With financial help from the Life Extension Foundation we have been able to improve the efficiency of reprogramming cells using technology licensed from the Wistar Institute in Philadelphia, Pennsylvania, with whom we now collaborate. Wistar scientists discovered that by turning off a gene called SP100, differentiated cells became more susceptible to re-expressing genes normally expressed only in pluripotent stem cells.28
Second, we have formed a similar collaboration agreement with scientists at Cornell Weill College of Medicine in New York City who are focused on the development of vascular endothelium. In collaboration with that group, we have successfully generated purified populations of embryonic vascular cells from induced pluripotent stem cells.29
As a result, we believe the pieces are in place to reverse the developmental aging of an aged person’s cells and then to turn these rejuvenated pluripotent stem cells into young vascular progenitors that should be useful in restoring normal youthful function to the aged vasculature of the heart, brain, and other tissues. Such cells would also be histocompatible with individual patients, which means there would be no need for immunosuppressive drugs. We have already derived these endothelial cells from multiple human embryonic cell lines at clinically applicable scale consistent with Good Manufacturing Practice (GMP).

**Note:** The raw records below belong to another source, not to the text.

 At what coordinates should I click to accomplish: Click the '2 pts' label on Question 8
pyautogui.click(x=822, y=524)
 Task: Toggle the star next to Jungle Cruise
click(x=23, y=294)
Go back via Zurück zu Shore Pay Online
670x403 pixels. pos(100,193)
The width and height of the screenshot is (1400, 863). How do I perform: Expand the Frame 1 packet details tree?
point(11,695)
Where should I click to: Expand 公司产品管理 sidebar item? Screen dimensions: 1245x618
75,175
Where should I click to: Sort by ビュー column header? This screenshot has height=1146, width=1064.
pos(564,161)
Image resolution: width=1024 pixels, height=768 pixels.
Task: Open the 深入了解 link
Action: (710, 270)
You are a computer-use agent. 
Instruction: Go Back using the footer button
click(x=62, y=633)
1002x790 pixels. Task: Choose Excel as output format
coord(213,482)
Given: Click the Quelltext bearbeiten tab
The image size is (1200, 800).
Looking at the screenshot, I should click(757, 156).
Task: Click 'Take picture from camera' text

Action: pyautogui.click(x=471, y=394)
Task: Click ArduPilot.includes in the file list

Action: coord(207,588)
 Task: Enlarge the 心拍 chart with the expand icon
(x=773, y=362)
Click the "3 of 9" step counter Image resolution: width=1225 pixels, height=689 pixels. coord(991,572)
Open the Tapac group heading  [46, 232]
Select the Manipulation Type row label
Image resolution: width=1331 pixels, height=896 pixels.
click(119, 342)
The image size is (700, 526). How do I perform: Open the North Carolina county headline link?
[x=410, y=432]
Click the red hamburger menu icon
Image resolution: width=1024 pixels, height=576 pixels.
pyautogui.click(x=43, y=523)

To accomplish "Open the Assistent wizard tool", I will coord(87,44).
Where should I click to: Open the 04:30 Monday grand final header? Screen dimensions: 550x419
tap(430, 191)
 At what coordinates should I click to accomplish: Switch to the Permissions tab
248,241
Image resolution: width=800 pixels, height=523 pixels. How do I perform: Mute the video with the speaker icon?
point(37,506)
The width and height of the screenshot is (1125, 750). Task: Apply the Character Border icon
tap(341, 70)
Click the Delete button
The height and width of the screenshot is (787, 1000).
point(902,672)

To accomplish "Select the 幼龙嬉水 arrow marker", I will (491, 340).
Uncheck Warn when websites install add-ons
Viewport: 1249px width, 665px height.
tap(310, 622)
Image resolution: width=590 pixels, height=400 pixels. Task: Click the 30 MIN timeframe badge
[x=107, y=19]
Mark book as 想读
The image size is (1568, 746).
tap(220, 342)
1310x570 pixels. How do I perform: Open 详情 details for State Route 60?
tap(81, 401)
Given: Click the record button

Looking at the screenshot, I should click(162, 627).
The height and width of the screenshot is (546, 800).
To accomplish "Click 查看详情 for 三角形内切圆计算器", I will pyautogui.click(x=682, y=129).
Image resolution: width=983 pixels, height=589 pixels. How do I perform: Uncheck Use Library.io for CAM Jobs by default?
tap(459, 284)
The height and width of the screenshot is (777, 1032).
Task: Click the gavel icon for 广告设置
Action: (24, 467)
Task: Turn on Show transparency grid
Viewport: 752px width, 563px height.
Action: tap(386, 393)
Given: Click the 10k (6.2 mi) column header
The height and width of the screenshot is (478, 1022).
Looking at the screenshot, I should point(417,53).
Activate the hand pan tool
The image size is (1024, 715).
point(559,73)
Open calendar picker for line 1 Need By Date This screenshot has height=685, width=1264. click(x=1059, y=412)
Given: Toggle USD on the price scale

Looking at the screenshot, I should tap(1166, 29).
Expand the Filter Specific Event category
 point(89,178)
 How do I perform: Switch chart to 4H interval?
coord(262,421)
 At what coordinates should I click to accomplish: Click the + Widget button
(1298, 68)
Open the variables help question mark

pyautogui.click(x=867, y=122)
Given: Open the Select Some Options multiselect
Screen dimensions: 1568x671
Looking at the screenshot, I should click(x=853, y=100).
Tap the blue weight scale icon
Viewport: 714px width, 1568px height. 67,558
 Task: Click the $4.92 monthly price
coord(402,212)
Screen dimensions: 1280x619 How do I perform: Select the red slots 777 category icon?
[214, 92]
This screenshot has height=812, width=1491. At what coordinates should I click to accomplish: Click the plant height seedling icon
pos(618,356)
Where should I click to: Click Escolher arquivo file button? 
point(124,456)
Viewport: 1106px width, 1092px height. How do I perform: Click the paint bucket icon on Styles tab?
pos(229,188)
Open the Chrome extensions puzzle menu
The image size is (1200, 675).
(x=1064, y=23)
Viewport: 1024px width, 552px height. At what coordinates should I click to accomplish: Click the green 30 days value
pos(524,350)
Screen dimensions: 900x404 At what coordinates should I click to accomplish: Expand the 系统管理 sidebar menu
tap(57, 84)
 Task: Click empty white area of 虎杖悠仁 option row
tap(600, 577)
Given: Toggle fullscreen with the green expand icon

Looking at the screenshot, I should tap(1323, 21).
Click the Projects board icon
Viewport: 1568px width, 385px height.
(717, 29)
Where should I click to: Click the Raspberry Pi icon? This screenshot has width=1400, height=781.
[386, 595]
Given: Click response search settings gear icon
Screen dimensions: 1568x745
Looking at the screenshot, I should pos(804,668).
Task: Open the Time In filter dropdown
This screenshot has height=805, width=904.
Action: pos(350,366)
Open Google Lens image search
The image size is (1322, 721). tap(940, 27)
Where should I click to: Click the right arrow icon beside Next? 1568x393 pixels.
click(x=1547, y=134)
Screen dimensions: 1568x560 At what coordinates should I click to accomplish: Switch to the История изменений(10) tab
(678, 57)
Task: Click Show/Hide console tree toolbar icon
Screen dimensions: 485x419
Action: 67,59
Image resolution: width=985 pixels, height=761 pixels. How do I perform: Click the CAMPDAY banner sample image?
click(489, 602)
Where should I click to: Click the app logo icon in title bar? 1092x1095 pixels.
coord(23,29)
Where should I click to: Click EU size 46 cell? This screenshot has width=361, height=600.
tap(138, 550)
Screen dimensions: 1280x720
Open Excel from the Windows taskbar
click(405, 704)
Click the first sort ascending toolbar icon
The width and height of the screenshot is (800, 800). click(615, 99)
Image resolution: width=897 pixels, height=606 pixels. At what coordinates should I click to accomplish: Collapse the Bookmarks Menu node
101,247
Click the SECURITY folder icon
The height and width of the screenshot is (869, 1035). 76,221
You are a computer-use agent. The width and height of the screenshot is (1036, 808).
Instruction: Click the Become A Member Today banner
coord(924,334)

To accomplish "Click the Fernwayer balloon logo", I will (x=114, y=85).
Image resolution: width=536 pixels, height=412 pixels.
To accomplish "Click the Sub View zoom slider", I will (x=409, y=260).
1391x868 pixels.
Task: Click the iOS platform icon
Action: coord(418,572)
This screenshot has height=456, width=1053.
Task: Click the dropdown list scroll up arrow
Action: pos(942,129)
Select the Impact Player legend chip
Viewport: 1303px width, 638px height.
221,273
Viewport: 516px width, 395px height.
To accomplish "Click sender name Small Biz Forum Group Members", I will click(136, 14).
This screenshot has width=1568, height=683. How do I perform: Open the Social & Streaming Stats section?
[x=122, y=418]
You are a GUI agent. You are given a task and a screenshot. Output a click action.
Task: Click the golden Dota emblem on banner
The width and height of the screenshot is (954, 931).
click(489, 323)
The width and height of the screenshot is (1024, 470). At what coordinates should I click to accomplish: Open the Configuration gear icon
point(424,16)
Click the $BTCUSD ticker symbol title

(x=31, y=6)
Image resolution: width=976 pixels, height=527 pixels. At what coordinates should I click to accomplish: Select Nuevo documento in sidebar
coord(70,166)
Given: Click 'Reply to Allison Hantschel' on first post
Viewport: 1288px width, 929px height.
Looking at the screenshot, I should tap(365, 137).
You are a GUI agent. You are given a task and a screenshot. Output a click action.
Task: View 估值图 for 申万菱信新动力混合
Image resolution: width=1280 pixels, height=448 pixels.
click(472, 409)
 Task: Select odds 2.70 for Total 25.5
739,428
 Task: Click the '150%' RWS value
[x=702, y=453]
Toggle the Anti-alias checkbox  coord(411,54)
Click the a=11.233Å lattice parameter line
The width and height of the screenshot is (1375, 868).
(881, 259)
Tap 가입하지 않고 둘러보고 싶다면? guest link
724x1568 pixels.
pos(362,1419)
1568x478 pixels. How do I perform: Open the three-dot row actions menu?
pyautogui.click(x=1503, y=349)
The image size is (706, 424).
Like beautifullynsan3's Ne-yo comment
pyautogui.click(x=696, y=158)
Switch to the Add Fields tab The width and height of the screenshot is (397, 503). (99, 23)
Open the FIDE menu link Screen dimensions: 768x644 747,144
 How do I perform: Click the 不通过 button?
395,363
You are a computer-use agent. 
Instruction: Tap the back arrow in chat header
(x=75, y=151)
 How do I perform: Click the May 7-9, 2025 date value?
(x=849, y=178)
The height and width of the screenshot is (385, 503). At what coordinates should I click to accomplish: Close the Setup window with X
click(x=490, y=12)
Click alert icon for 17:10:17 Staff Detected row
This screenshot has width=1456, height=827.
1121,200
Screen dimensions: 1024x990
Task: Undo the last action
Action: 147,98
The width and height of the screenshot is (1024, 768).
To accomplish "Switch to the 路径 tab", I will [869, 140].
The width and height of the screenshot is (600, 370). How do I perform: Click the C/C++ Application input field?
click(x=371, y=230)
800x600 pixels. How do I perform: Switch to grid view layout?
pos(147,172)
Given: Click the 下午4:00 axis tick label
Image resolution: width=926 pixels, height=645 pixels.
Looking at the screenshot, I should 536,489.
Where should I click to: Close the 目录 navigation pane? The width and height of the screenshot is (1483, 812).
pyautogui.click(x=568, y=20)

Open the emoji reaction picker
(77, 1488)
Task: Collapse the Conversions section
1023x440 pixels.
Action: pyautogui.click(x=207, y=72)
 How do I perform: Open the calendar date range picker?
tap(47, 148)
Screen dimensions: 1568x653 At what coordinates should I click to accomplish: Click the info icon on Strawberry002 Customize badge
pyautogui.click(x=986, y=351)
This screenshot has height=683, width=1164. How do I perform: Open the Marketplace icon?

In summary, at the same moment when we see an aging population placing a strain on our healthcare system and our national budget, we also see the rise of a new technology facilitating the manufacture, on a clinically-feasible scale, of young cells of all types that may allow us to regenerate tissues afflicted with age-related degenerative disease.
At BioTime we are utilizing these breakthroughs in regenerative medicine to target several major diseases. BioTime can be thought of as the hub of a wheel with several subsidiaries focused on different medical specialties such as orthopedics, cardiovascular disease, neuroscience, and so on. Recyte Therapeutics is one of those subsidiaries.
BioTime (NYSE MKT: BTX), both as a company and as individuals, are determined to find the means of rapidly translating this bench-top science into life-saving clinical reality. We are thankful for the support of the Life Extension Foundation for their vision and commitment to advancing human health. We look forward to the day when we can report in Life Extension magazine, the outcomes of the first patients to be treated with reprogrammed young vascular progenitor cells as a novel therapy for cardiovascular disease, the number one cause of mortality in aging humans.
Very early in the course of human development, a small cluster of cells form, each of which has the power to become any of the cell types in the human body. Cells that have this power are said to be pluripotent, meaning they have power (-potent) to become a variety (plurality or pluri-) of cell types. These cells commit to the cell type they will eventually become, that is, each cell will commit to becoming a reproductive (sperm or egg) cell, or one of the body’s many somatic or life-functioning cell types such as muscle, blood, or brain cells. If pluripotent cells differentiate into sperm or egg cells, they are remaining in the germ-line, that lineage of cells that connects the generations and is the biological basis of the immortality of the species. When cells make the decision to become somatic, they turn off telomerase, an enzyme that synthesizes a repeated sequence of DNA over and over again at the end of DNA strands needed to maintain cellular viability.9-12 A recent discovery showed that the use of just a handful of molecules can effectively restore aged somatic cells back to pluripotency. It is possible to utilize these advances to not only revert a cell in the body back to the all-powerful pluripotent stem cell state, but also to activate telomerase and reset the clock of cell aging all the way back to the very beginning of life.